→ **Excerpt**
------------------------------------------------------------------------
Karis and another Newham mum, Carolyn Hounsell, have met with senior figures from the trust that runs Newham Hospital, Barts Health NHS Trust.
At one of those meetings, both of the women heard the senior nurse on the NICU say that screening breastfeeding women and putting them in a corner if they don’t want a screen is normal practice at the unit.
Alison Thewliss is MP for Glasgow Central and chairs the APPG.
“Karis’ story of her experience at Newham Hospital is a really shocking example of the wellbeing of mums and babies not being prioritised, even in a neonatal ward,” she said.
“We have welcomed NHS England’s commitment in their Ten Year Plan to ensuring that all maternity services strive towards UNICEF Baby Friendly Accreditation. The stated aims are to support parents to have a close and loving relationship with their baby, to enable babies to have breastmilk and to enable mothers to breastfeed where possible, and to value parents as partners in care.”
Ms Thewliss added: “It sounds as though Newham Hospital is failing on these benchmarks, and the APPG will be happy to support Newham Mums Unite in encouraging them to do better.”
Stephen Timms, MP for East Ham, also attended the meeting to show his support.
The Newham mums will be presenting their efforts to the APPG in full at the next meeting in May.
A spokeswoman for the trust said it had offered a ‘full and unreserved’ apology to mums in Newham and that it was grateful for bringing the issues to its attention.
She added the hospital has but up posters in the NICU assuring mums of their right to breastfeed in public and to ensure staff are asking women about their feeding preferences.
The trust has also maintained that the trust does not force mothers behind screens, only when the women want more privacy to feed their baby.
While there are extensive written policies on infant feeding, the mums say they do not reflect their experiences at Newham Hospital.
The Newham Recorder has seen an ‘action plan’ to change the culture at the NICU and Newham Mums Unite say they will be closely monitoring its progress.
------------------------------------------------------------------------
→ **Data for review**
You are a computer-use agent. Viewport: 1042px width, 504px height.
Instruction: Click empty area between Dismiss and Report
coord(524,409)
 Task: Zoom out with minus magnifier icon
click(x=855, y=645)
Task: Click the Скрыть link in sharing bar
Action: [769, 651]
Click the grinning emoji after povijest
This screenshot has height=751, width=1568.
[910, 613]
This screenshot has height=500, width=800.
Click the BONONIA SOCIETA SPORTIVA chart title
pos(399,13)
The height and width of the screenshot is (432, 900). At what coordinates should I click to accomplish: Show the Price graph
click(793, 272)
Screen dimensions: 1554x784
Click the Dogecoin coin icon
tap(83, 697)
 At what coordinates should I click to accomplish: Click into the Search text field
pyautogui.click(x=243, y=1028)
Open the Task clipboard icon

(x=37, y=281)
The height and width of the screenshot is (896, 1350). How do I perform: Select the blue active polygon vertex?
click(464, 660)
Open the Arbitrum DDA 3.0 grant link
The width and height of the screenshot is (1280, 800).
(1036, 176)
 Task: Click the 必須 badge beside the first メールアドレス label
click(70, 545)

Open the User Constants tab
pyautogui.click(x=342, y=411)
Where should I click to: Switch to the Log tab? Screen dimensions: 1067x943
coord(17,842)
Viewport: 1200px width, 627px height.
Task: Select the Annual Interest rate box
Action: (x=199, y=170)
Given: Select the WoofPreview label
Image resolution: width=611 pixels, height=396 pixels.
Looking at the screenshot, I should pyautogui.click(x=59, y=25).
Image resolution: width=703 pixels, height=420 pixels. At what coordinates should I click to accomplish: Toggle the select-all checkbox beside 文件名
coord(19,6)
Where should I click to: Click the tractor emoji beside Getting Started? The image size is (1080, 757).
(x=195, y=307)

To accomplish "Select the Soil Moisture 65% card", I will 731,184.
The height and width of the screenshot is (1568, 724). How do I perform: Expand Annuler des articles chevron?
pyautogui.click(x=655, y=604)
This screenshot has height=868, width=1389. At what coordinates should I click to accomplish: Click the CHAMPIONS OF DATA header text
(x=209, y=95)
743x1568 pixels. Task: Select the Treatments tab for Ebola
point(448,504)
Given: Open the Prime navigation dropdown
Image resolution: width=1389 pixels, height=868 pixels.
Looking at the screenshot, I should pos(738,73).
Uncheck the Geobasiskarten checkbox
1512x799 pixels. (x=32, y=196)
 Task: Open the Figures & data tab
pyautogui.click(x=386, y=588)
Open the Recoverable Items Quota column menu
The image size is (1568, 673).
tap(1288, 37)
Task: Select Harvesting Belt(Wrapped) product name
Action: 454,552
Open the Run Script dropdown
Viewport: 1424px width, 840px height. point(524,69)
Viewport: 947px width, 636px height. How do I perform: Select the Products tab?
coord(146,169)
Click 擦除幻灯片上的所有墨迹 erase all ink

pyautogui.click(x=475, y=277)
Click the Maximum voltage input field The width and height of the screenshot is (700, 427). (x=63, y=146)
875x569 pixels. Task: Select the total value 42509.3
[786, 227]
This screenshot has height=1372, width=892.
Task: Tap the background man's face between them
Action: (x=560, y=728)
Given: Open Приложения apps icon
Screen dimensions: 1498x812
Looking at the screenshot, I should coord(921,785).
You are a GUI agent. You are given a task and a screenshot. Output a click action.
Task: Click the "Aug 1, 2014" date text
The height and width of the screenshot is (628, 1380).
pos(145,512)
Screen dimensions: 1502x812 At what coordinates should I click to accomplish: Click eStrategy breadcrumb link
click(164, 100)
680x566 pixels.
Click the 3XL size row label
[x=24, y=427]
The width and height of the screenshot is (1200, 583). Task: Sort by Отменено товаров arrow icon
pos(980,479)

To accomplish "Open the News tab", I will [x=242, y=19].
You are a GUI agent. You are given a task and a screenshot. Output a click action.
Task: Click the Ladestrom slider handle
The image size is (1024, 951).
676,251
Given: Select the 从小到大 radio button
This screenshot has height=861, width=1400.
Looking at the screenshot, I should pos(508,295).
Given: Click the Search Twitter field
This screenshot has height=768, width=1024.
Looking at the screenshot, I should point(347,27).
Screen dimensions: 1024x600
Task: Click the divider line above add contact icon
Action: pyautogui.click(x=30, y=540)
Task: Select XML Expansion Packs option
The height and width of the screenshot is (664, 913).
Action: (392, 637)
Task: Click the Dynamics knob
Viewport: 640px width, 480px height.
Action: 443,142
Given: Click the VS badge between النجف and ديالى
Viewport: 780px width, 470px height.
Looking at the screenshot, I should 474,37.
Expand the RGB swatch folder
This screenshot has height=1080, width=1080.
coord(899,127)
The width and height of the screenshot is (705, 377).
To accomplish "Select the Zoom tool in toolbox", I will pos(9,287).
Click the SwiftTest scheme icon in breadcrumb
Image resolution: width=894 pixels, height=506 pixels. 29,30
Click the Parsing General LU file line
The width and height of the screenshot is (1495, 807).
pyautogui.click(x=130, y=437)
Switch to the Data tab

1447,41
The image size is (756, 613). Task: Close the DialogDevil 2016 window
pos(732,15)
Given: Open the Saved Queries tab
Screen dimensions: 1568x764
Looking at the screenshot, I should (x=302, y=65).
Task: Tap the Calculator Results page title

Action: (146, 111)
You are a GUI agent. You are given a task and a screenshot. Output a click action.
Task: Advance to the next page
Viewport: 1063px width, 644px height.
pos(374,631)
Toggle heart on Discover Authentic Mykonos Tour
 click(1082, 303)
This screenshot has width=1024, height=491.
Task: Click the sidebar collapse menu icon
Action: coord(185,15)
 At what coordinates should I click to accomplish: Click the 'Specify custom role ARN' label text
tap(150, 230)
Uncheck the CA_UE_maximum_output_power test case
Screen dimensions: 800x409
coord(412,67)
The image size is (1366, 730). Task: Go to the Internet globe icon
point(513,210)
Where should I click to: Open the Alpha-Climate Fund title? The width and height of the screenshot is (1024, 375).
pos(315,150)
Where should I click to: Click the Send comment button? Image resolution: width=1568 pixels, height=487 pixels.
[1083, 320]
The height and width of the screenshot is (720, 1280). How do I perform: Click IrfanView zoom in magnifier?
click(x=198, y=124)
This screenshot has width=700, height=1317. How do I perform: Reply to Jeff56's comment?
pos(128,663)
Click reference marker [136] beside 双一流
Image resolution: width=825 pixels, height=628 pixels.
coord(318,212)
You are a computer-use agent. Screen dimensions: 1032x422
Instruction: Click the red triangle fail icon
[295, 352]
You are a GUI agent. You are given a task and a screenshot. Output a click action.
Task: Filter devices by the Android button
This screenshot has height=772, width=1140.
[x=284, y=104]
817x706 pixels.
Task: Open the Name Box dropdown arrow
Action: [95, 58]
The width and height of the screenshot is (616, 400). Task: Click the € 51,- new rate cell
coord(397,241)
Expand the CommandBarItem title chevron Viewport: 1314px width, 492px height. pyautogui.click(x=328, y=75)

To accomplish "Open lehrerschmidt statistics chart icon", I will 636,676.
------------------------------------------------------------------------
→ **Work instructions**
a. Reproduce everything in the Newham Hospital excerpt from "Stephen Timms, MP" down to "their feeding preferences.".
b. Summarize the Newham Hospital excerpt in two sentences.
The data has no connection to the Newham Hospital excerpt.

→ **Set of answers**
a.
Stephen Timms, MP for East Ham, also attended the meeting to show his support.
The Newham mums will be presenting their efforts to the APPG in full at the next meeting in May.
A spokeswoman for the trust said it had offered a ‘full and unreserved’ apology to mums in Newham and that it was grateful for bringing the issues to its attention.
She added the hospital has but up posters in the NICU assuring mums of their right to breastfeed in public and to ensure staff are asking women about their feeding preferences.

b. Newham mums Karis and Carolyn Hounsell met senior figures from Barts Health NHS Trust and heard the NICU's senior nurse call screening breastfeeding women normal practice, and APPG chair Alison Thewliss said the hospital appears to be failing UNICEF Baby Friendly benchmarks. The trust offered a full and unreserved apology, put up posters in the NICU, and maintains that it does not force mothers behind screens, while the mums say its written policies do not reflect their experiences and that they will closely monitor an action plan to change the unit's culture.